How to Transition from Self-Employed to a Limited Liability Company

Every entrepreneur faces many decisions at the very beginning of their business journey that will determine the direction of their future development. One of the key steps is the choice of the legal form of the business. The entrepreneur considers whether to start as a self-employed person or to jump straight into a limited liability company (Ltd.). Most entrepreneurs choose the simpler route at the beginning - self-employed, mainly because it is less administratively demanding. Over time, most commonly as the nuber of clients grows, with increasing demand for their products or services and the need to build a brand, some switch to an LLC.

The transition between these forms is not the easiest period in the life of an entrepreneur, so it is important to think about the consequences of the choice and also about all the options how to manage the process of transition from a self-employed person to a limited liability company. The entrepreneur should know the advantages and disadvantages of each option. When making the decision, he or she should not overlook the important tax and accounting differences between a self-employment and a limited liability company, which can then significantly affect his or her business.

Is being self-employed still enough, or is it time to take the next step and start a LLC? Download our free e-book and get all the information you need.

From a legal point of view, there are three variants of transferring or transferring a business from a self-employed person to a limited liability company.
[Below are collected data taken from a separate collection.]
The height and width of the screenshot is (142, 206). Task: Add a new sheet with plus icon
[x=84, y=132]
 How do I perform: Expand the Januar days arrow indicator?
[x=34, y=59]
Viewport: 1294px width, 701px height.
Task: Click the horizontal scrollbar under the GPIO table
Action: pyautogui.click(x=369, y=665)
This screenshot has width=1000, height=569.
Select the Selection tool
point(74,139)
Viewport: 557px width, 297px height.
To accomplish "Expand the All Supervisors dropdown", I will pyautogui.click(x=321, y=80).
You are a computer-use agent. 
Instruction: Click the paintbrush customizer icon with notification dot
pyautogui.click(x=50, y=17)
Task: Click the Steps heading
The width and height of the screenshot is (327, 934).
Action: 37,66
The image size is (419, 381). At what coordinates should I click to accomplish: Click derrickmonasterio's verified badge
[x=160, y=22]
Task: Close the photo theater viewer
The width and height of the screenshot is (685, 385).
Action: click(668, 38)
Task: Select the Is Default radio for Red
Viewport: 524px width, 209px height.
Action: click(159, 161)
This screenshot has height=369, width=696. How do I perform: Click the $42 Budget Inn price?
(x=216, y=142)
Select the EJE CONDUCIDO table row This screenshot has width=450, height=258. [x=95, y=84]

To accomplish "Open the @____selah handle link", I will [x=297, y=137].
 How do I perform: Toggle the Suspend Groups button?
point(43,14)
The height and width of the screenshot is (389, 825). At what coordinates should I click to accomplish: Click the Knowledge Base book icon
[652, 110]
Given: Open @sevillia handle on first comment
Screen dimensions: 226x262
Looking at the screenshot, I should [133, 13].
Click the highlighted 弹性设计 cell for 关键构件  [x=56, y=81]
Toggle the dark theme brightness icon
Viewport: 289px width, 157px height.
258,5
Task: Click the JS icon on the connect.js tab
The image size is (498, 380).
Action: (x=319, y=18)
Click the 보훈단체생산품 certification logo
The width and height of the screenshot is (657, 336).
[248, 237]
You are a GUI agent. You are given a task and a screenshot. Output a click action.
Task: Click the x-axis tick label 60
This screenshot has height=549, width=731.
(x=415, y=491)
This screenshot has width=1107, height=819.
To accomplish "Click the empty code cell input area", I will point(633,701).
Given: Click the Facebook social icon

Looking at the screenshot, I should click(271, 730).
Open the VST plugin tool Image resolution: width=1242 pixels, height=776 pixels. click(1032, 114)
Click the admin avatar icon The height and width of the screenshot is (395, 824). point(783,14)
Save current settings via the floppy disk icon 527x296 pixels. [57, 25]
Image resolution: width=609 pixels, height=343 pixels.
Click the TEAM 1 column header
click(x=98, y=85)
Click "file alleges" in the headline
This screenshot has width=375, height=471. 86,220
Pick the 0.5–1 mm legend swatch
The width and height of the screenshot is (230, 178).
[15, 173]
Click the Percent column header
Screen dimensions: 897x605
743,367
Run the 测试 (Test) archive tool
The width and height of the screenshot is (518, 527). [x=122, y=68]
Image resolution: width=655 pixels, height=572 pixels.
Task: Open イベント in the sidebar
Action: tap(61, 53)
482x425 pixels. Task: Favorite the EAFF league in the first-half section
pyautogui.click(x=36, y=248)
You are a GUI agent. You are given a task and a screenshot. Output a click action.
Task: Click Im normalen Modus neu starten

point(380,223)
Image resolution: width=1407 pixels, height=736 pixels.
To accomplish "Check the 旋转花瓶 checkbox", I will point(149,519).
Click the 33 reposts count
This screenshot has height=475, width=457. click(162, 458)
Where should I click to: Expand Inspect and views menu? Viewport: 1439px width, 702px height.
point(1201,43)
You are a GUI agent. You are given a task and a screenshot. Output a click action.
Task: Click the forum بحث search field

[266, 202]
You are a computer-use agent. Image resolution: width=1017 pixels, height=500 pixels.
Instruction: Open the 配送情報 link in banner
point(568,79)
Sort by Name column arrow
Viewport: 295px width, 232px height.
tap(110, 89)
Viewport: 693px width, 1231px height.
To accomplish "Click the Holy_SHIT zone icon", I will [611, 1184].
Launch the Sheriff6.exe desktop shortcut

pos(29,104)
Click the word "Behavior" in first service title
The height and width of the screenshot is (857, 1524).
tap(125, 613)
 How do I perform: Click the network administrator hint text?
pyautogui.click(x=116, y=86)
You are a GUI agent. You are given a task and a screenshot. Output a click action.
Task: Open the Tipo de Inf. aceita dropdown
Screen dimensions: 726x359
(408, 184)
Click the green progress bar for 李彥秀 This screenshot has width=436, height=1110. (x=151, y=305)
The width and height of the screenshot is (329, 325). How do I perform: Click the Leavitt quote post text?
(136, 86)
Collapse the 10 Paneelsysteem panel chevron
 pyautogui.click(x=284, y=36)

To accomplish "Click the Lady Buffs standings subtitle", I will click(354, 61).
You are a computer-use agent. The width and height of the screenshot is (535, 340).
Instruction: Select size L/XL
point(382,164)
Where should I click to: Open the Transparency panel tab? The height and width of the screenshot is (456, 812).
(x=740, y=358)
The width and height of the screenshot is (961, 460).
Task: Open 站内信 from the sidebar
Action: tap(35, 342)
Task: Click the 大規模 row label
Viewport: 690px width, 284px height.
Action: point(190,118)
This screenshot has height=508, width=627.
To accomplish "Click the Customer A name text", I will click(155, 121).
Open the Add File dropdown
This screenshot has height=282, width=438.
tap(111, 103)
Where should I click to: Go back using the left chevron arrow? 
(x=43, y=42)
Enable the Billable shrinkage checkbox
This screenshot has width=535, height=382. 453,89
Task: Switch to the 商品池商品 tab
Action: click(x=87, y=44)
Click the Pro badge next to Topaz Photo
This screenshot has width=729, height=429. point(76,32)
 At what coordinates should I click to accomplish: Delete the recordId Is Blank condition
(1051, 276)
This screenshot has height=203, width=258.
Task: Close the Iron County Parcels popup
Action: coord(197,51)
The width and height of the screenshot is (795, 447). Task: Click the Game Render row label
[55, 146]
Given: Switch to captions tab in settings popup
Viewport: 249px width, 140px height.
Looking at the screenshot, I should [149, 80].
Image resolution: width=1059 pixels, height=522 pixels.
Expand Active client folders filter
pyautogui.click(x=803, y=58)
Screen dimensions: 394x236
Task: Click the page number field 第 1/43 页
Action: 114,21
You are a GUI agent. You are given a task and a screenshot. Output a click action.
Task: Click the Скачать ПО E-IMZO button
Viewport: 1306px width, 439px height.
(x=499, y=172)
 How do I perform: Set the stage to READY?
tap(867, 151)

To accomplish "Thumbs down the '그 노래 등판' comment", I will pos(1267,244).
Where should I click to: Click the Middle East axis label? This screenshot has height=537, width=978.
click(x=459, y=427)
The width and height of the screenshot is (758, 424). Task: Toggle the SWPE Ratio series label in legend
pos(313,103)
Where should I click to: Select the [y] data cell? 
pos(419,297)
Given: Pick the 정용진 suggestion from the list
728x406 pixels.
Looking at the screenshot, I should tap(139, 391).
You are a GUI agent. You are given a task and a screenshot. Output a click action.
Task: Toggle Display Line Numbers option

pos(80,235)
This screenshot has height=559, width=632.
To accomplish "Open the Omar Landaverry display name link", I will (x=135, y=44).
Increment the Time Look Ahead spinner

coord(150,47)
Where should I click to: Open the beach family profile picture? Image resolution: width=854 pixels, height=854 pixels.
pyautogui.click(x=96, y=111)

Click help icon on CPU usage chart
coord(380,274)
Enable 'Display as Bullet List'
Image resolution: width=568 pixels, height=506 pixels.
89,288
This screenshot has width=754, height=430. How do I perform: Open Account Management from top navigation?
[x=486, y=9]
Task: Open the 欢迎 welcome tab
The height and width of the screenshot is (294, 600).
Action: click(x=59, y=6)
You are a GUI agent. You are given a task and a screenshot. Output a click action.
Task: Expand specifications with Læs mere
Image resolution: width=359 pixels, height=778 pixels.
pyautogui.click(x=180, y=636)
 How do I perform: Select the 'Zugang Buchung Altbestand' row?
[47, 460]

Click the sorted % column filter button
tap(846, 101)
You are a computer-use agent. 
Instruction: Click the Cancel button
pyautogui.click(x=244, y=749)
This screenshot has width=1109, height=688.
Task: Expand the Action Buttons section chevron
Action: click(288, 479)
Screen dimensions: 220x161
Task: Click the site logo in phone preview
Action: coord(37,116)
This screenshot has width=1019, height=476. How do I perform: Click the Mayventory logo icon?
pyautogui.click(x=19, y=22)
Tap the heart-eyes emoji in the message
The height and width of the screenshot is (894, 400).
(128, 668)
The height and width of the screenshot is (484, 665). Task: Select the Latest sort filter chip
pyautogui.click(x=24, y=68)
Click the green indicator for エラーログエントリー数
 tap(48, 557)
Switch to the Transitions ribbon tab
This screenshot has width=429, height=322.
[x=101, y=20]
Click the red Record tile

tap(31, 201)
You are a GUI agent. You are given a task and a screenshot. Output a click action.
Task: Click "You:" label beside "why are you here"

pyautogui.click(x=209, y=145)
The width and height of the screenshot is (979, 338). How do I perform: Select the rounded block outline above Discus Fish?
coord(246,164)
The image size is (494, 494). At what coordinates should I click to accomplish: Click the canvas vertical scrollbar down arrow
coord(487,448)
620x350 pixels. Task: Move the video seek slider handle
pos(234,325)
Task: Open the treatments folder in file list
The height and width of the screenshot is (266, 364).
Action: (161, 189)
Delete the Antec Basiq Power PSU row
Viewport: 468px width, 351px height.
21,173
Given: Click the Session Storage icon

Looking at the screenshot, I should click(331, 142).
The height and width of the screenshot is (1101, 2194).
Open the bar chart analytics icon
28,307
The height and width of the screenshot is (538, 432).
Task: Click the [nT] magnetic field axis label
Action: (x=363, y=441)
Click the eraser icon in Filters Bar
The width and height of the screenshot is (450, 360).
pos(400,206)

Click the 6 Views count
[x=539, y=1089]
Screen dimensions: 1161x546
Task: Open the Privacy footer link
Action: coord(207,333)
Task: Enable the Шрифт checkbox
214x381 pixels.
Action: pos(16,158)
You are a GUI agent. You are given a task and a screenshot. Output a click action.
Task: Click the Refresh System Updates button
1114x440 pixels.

Three Legal Ways to Transfer Your Business to an LLC

Option A: Set Up an LLC and Contribute the Entire Business as Capital

The first option is to set up a limited liability company, into which you invest your entire business establishment of the self-employed person as a shareholder's contribution to the share capital. This contribution will increase the share capital of the company (by the value of the business establishment), which you see registered in the commercial register. This will also increase the value of your share in the company. Only a shareholder of the company can make a contribution.

A business establishment is a collection of capital created by an entrepreneur, whether an individual or a legal entity, for the purpose of carrying on its business. It is therefore both assets and liabilities (e.g. inventories, receivables, payables and fixed assets).

In order for a business establishment of a self-employed person to be included as a deposit, it must be valued by an expert. Depending on the size of the establishment, the appraisal will cost you approximately CZK 30,000 excluding VAT. After the appraisal, the business establishment can be incorporated into a limited liability company as a non-monetary contribution.

However, this method of transition from a self-employed person to a limited liability company is more time-consuming and financially demanding.

In addition to the cost of an expert, you must also take into account the cost of a notary who will draw up a notarial deed on the increase of the share capital and the contribution of the business establishment. The cost of the notary is calculated according to the value of the contribution, so it may become more expensive.
Do you want to make a major business move and don't know how to proceed? Contact us.

The advantage of this method is that the continuity of business towards all partners, employees, customers or other interested parties is ensured thanks to the continuous incorporation of the business establishment into the share capital. As of the date of formation of the new limited liability company, all rights and obligations of the self-employed person, including commercial, credit and employment contracts, are transferred to it.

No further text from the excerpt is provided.